As it turns out, he eventually left – after walking out of sight and coming back again a couple of times to glare from the corner – and finally being confronted by my neighbors (one of which is my very tall immediate next-door neighbor who has four young sons).  More serious conflict avoided, his wife and kids were now sitting outside, our other neighbor from across the street was coming home from work, and we all wound up standing outside chatting.  Suddenly a car slowly comes down the street, and the driver is waving to all of us from his open window.  Only one of us knew that this was our newest neighbor who had just moved into the empty apartment in the house on the corner.

So our newest neighbor, a 30-something guy named Chad, climbs out of his car, along with his parents who are helping him move in, and we all converge to introduce ourselves.  “We’re the neighborhood welcoming committee” I quip…

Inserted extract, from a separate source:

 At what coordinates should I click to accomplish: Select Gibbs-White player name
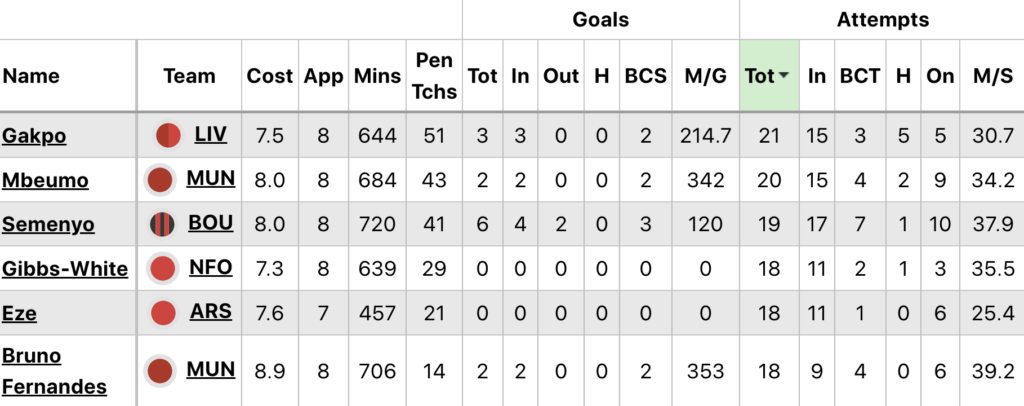click(x=65, y=268)
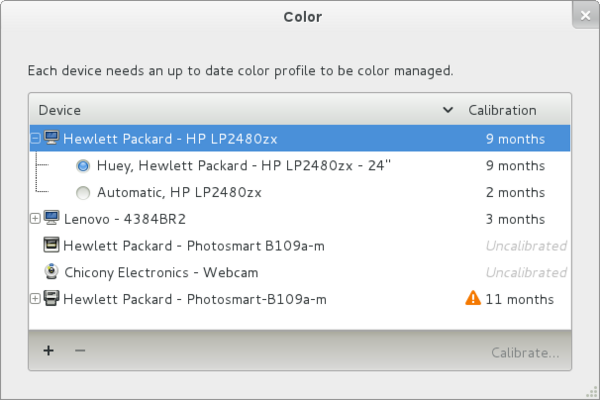Click the HP LP2480zx monitor icon

point(52,138)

Our cohesive, diverse, we-all-look-out-for-each-other little block chatted some more and found out about our newest addition – and hopefully made Chad (and his parents) feel even better about the choice he made for his own little piece of New Orleans.

And then, my day ended in a totally opposite way than it had begun, when my husband came home from work and handed me a small box.  “You were telling me about something last weekend while we were at Oktoberfest,” he said.  “Something that you had once, and you were describing it to me.”  I couldn’t remember what we had been talking about or what the conversation was.  He held the box out to me in his hand and said, “I hope I got it right.”  As I lifted the top of the box and looked inside, there lay an Avon necklace that my godmother had given to me for my sixteenth birthday in 1977.  It was the last gift I had ever received from her before her death the following year.  And I lost it when our apartment in New York City was broken into three years after I had received it and all my jewelry was stolen.  It’s a goldtone chain holding a pale pink heart with a keyhole in it, and hanging next to the heart on the chain is a tiny key.  I loved that necklace so much simply for the fact that it came from my godmother who I also loved so much.  And my husband found it online and gave it back to me.  When he asked me if it was the right necklace, I nodded and burst into tears. 

The peculiarity and uncertainty of this day, right alongside the warmth, love and emotion simply reveals the contrasts of life – and what we consciously choose to focus on.  And if we can acknowledge the existence of the negative, all while embracing the positive, every day can ultimately be the “perfect day”.